Rıza Paşa, kocaman olmuş, soran gözleriyle gözlerinin içine bakan Hasan Çavuş’un ne büyük şaşkınlıklar ne büyük hayretler içinde savrulduğunu çok iyi anlamıştı. Onun kadar olmasa da daha hafif şekliyle aynı şaşkınlığı, hayreti, merakı diğerleri de yaşıyordu. Çocuklar sormak istiyorlar, Paşa babalarından azar işitebileceklerini düşündüklerinden soramıyorlardı. Çünkü her daim sükût küçüğün, söz büyüğündü. Öyle eğitilmişlerdi. Büyükler dururken çocukların konuşması hadlerini aşmak olurdu. Hanımefendi herkesin duygu, düşünce ve beklentisine uygun konuştu:
“Paşam, damadımız ve ailesiyle ilgili ne çok şey biliyormuşsunuz!”
Paşa kızmadı. Kısa ve sempatik bir kahkaha attıktan sonra konuştu.
“Hanımefendi soyunu sopunu bilmediğim, kendisini tanımadığım bir adama ne kefil olabilirdim ne de kız verebilirdim. Biraz uzun sürse de iyi bir araştırma yaptırttım. Bana ulaşan bilgi ve görüşleri zaman zaman Hasan Çavuş’u makama çağırıp sorularla test ettim. Gördüm ki Çavuş tertemiz bir ailenin çocuğudur. Yalanı yoktur, sözünün eridir, yiğittir, kahramandır, kefil olunup evlat yerine konulacak adamdır. Ondan sonradır ki ‘Hanımefendi’yle Hatice’ye anlatacakların varmış, izinlisin! Git, anlat!’ dedim.”
Paşa’nın bu sözlerinden sonra başta Hasan Çavuş olmak üzere Hatice, Hanımefendi açılarından pek çok cevapsız soru cevaplanmış oldu. Artık kimse “Paşa bu evliliğe karşı mı? Niçin Hatice ile Hasan Çavuşu görüştürmüyor?” sorularını aklından bile geçirmeyecekti. Herkes mutlu, sevinçli görünüyordu. Rıza Paşa’nın yaptığı kısa bir dua ile gece sona erdi.

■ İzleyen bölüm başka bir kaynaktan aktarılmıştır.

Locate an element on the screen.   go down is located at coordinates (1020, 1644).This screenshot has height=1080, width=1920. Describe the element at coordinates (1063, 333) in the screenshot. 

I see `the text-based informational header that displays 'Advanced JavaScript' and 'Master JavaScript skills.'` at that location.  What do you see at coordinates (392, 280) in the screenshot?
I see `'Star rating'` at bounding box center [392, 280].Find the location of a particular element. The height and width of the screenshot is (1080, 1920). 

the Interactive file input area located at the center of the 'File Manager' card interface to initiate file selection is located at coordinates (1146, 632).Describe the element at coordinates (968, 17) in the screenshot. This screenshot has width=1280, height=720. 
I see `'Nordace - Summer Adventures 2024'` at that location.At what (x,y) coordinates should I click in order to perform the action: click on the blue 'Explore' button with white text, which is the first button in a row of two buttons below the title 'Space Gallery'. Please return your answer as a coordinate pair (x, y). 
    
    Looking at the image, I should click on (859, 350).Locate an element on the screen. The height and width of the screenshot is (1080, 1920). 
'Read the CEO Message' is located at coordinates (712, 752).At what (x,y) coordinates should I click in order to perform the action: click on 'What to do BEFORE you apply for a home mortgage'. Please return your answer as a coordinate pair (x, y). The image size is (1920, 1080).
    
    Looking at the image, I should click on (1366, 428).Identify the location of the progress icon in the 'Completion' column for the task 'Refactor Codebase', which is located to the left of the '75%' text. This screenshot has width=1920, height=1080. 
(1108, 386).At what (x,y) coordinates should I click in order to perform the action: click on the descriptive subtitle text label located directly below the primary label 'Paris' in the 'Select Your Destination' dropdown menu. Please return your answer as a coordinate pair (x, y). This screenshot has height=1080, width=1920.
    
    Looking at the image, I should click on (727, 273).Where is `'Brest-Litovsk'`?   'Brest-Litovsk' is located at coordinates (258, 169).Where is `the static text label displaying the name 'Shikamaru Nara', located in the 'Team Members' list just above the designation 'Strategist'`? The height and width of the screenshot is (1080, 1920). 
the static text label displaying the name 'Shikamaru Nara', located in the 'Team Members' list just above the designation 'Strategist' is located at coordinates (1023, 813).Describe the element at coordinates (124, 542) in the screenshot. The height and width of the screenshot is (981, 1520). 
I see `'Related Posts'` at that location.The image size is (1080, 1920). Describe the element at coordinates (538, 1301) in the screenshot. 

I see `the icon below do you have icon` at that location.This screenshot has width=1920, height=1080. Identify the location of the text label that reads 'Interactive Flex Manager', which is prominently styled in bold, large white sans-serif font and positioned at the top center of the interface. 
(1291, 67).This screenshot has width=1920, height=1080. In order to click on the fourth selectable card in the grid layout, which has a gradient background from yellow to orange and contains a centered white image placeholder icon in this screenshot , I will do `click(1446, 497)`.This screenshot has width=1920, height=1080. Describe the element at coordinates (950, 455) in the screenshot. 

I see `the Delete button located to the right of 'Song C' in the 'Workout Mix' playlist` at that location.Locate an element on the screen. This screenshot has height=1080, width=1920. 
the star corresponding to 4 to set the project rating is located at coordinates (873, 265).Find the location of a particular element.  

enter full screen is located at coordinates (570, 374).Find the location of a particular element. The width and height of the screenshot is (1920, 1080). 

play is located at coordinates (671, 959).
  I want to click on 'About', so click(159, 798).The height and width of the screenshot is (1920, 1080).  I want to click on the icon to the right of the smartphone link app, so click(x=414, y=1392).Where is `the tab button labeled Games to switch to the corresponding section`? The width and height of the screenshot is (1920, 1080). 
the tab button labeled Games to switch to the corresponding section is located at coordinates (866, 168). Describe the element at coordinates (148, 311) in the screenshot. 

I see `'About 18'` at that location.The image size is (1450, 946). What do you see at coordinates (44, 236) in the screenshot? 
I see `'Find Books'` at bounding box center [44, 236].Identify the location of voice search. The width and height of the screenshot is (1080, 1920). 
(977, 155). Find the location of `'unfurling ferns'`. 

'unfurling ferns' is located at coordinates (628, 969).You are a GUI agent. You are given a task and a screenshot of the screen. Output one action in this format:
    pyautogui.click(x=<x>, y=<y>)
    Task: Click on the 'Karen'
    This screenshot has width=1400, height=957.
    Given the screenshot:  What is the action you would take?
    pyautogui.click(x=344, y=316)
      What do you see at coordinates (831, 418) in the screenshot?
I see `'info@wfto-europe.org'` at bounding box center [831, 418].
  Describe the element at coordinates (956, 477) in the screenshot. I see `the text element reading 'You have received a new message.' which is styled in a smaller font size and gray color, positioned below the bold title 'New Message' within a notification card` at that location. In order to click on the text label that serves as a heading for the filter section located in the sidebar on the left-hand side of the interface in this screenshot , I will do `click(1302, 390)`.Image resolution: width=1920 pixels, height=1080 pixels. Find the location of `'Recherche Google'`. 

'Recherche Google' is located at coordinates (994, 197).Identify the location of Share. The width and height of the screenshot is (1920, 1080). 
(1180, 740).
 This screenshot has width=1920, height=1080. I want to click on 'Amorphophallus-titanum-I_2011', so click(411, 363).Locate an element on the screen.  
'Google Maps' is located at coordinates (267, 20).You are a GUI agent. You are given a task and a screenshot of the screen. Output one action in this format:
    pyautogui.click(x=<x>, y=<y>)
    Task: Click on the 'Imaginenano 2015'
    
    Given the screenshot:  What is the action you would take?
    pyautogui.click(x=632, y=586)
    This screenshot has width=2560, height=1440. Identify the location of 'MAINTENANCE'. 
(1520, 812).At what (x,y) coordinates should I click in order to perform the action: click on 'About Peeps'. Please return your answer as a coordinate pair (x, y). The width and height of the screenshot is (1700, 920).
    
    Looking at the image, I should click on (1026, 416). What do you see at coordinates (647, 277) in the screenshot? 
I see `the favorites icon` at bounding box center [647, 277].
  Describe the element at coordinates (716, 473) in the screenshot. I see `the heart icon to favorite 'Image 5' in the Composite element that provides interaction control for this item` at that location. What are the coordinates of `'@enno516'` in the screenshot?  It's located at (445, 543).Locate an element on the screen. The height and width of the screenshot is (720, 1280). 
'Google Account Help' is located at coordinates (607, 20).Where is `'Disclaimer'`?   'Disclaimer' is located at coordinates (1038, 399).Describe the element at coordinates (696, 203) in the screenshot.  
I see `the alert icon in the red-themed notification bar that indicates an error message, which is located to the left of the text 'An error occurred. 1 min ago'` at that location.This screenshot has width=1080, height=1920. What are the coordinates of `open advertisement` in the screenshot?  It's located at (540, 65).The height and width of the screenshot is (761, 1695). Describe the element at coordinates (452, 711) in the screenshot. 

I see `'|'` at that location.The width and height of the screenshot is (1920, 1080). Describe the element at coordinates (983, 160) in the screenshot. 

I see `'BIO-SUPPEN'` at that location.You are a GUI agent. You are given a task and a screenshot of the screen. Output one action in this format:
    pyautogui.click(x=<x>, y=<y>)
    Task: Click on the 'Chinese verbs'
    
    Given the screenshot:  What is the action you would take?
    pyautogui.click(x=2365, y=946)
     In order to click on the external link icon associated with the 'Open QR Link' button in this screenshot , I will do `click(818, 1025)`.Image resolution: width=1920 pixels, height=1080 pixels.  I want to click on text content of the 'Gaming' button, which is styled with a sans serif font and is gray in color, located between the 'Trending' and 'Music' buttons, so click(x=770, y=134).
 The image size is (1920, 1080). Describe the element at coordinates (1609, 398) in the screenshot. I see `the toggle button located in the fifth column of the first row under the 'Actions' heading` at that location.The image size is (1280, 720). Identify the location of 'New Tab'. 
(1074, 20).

Paşa, sabah karargâha gitmek üzere konaktan ayrılırken kendisini yolcu etmek üzere çıkanları şöyle bir süzdükten sonra eşi Hanımefendi’nin gözlerinin içine bakarak emreder gibi kısa bir hatırlatma yaptı.
“Hayır işlerde acele etmek gerek, biliyorsun değil mi?!”
“Biliyorum Paşam!”
Paşa eşine sevgiyle gülümsedi.
Konak halkına iki eliyle hoşça kalın işareti yaparak arabasına bindi.
O günden itibaren nişan, nikâh, düğün hazırlıklarına girişildi.